Figure 2: Weather intensity and power outage evolution during the first Nor’easter on March 2-3, 2018, in Massachusetts. Snapshots of outage and weather maps in every six hours during the first Nor’easter in March 2018, Massachusetts. Each bubble corresponds to a geographical unit. The size and colour depth of the bubbles represent number of reported customer power outages per 15 minutes. The depth of red cloud over the map represents the level of derived radar reflectivity (REFD) in the corresponding region, which reflects the intensity of the storm. The total number of customer power outages and the maximum REFD in the region of the map for each snapshot are shown in the lower left of the figure. The largest total number of outages and the maximum REFD over this period are highlighted in red.

Throughout the downtime, power grid resilience plays a key role in withstanding impacts from the extreme weather, slowing the propagation of blackouts, and bringing the blackout areas back to normal. The resilience can be specifically described from two aspects: infrastructural resistance and operational recoverability, which correspond to the responses of the system facing external impacts and restoration tasks, respectively [19], as shown in Fig. 1 (a). Infrastructural resistance refers to the inherent ability of power grid to anticipate, resist, and absorb the effects of hazardous events. Operational recoverability indicates the system’s recovery capability from severe existing damages induced by extreme weather through a series of operational measures adopted by system operators, utility companies and other support entities. It should be noted that outage occurrence and system restoration may occur concurrently, and the two opposite dynamics constitute the overall power outage evolution process.

We first demonstrate the existence of power grid resilience by presenting an illustrative example (Fig. 2). It shows a typical evolution process of customer power outage during the period of the first Nor’easter (winter storm) that mainly affected eastern Massachusetts in early March 2018. The storm began impacting Massachusetts in early morning of March 2nd and peaked at around noon. The peak wind gust reached hurricane level (about 97 miles per hour) and the storm brought strong precipitation. The derived radar reflectivity (REFD) is a metric directly reflecting the intensity of stormy precipitation and we use it as a measure of storm intensity. According to the HRRR data, the storm in Massachusetts reached peak (maximum REFD is 27.9 dB) at 12PM on March 2, but there were only a small number (6,217) of customer power outages reported in part of the Central and Eastern region of Massachusetts. However, after the storm passed it peak but wind and precipitation continued, a larger number and scale of customer power outages started to occur in most areas of Eastern Massachusetts. The power outages reached peak value of around 421,000 at 6AM on March 3, which is 18 hours after the storm peak. And by that time, the storm has greatly weakened and had been moving out from Massachusetts. According to a number of recent outage reports [9, 11, 14, 20], under the impact of extreme weather, these customer outages were majorly caused by damages to distribution systems.
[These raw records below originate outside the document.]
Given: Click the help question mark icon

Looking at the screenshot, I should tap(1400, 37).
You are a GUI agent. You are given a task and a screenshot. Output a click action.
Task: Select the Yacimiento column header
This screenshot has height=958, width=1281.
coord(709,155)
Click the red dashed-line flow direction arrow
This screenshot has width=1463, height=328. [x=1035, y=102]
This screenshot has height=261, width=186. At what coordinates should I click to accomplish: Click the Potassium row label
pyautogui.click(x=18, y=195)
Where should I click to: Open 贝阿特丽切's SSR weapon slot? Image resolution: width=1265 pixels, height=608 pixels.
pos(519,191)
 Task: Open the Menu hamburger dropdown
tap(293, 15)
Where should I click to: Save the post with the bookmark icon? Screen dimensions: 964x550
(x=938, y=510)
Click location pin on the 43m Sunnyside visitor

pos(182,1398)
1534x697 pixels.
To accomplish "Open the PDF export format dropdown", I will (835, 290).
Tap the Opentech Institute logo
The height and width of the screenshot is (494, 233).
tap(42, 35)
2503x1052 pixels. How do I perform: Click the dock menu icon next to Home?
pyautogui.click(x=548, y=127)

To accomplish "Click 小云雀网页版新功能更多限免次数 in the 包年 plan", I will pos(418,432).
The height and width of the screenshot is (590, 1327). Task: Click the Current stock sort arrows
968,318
Much of the transmission and distribution networks, across the United States, and particularly in the Midwest and Eastern regions, are still above ground, leaving them vulnerable to the effects of extreme weather [20]. Continuous rainfalls and constant strong winds exert pressure on trees and power poles over time. Such accumulation of weather effects will eventually lead to a great number of structure failures; electric line poles may fall and downed trees could bring down power lines, causing sustained damages to the system with large-scale power outages.

Figure 3: Spatially aggregated power outage and weather effect. (a) Spatially aggregated total number of customer outages per minute and corresponding two leading weather factors with respect to their maximum normal levels. The left vertical coordinate corresponds to the total number of customer outages per minute reported in the entire service territory, and the right vertical coordinate corresponds to the relative percentage of the weather data with respect to its Three-Sigma limits in the daily operation. (b) Total number of customer outage and corresponding decoupling according to our model estimation. Blue and red regions represent estimated number of outages induced by cascading outages and number of outages directly induced by extreme weather, respectively. Black dash lines represent the true total number of customer outages.

In comparing customer power outage records and corresponding weather data, we find a common behaviour from the three weather events (Fig. 3 (a) and Supplementary Fig. 10). The occurrence of large-scale severe customer power outages are normally 12-36 hours behind the peak of the extreme weather. The time lag between extreme weather and large-scale power outages demonstrates the power grid resilience to weather impacts mainly in two aspects: First, power grid has a certain risk-carrying capacity within which the power grid can withstand external impacts and does not cause power outages. Such principles are quite common in power grids. Transmission system is operated under N-1 requirements [29], which means the system is guaranteed secure after losing any one component. The power grid facilities are also designed with some safety margins to endure the external hazards up to a certain extent. The accumulation of weather impacts, including rainfall, wind, or snow, normally takes hours or even days to exceed the risk-carrying capacity of a power system, after which large-scale outages begin to occur. Second, utility companies and system operators are obliged to plan timely restoration for critical power facilities, and impose preemptive measures in response to potential damages. These operational restoration measures conducted throughout the downtime can slow the process of large-scale power outage.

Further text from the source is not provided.